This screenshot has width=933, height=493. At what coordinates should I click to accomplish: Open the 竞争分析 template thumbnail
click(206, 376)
==
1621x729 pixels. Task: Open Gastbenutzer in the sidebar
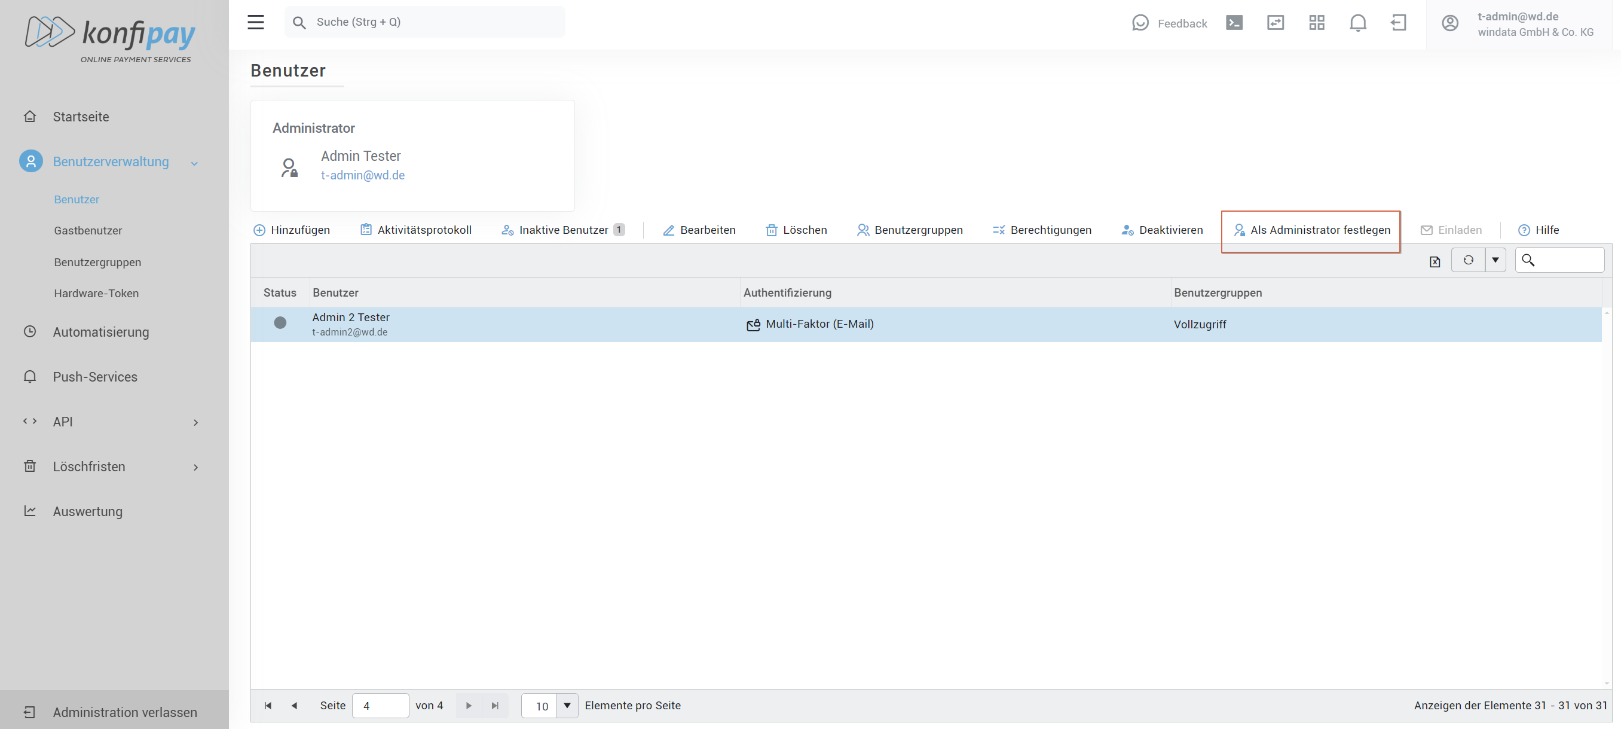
---
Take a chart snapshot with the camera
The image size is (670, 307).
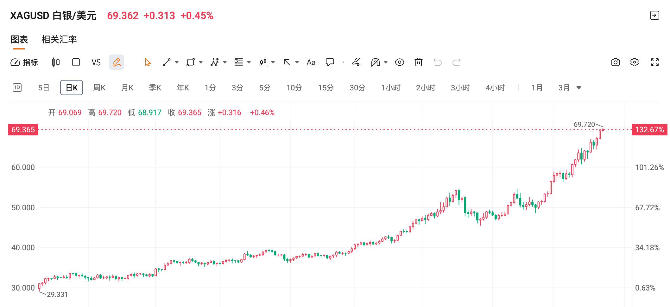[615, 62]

§ **Objective**:
Put the material starting at the line containing "This screenshot has" and ending at the line containing "click(206, 376)" into a numbered list, leaving out any blank lines.

§ **Solution to the problem**:
1. This screenshot has width=933, height=493. At what coordinates should I click to accomplish: Open the 竞争分析 template thumbnail
2. click(206, 376)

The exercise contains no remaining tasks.